Bloom Period: May to June

Foliage: Green, alternate, pointed tip, parallel veins

Fall Color: Yellow

Urban Approved: Yes

Fruit Notes: Green, purple - dotted, round berry. Matures to red. Showy. Each ¼" berry contains a few seeds.

Suggested Uses

False Solomon’s Seal is typically found in part-shade and soft, moist soils. As a woodland plant, it grows well under pines and oaks.

Woodland/Shade Gardens: This plant is a great filler for woodland and shade gardens. Use as a groundcover and/or shaded border. Its short height, showy flowers, and eye-catching berries are great to view up close. Its slow spread through rhizomes will not overwhelm an urban landscape.

Restoration: Restore native woodlands by planting in the understory, which helps prevent exotics from taking hold while also benefitting wildlife.
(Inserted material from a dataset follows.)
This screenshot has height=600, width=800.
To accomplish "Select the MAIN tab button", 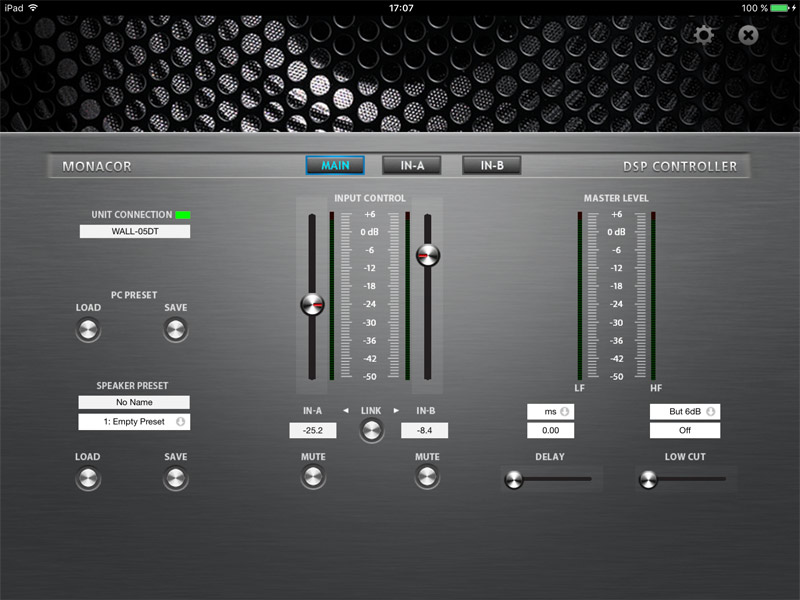I will 335,166.
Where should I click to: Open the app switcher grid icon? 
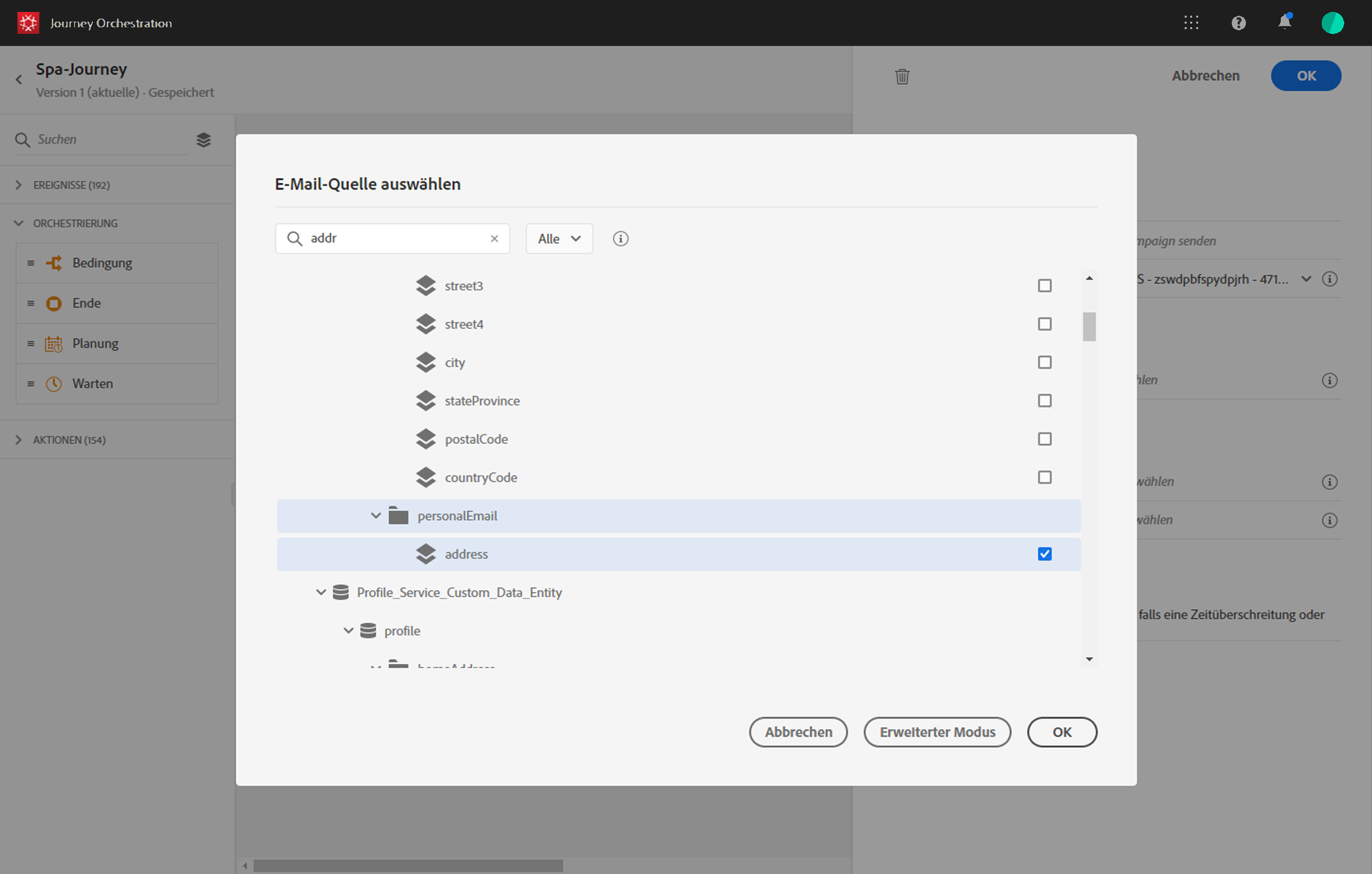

A Wisconsin woodland native, False Solomon's Seal's gracefully arching stems are iconic. Green-blue stalks emerge from the ground in mid-Spring, leadi…
A Wisconsin woodland native, False Solomon's Seal's gracefully arching stems are iconic. Green-blue stalks emerge from the ground in mid-Spring, leadi…

Wildlife Value

The flowers and berries are utilized by wildlife namely, insects and birds. The flowers are pollinated by short and long-tongued bees, flies, and beetles. The Federally Endangered and State Special Concern Karner Blue has been documented as a frequent visitor seeking nectar in vain as only pollen is available as a reward.

Birds, notably the Ruffed Grouse and Veery, as well as mammals such as deer and mice, eat the berries, dispersing the seeds as they move about.

Maintenance Tips

The roots of False Solomon’s Seal do not like to be disturbed-site carefully and leave them alone!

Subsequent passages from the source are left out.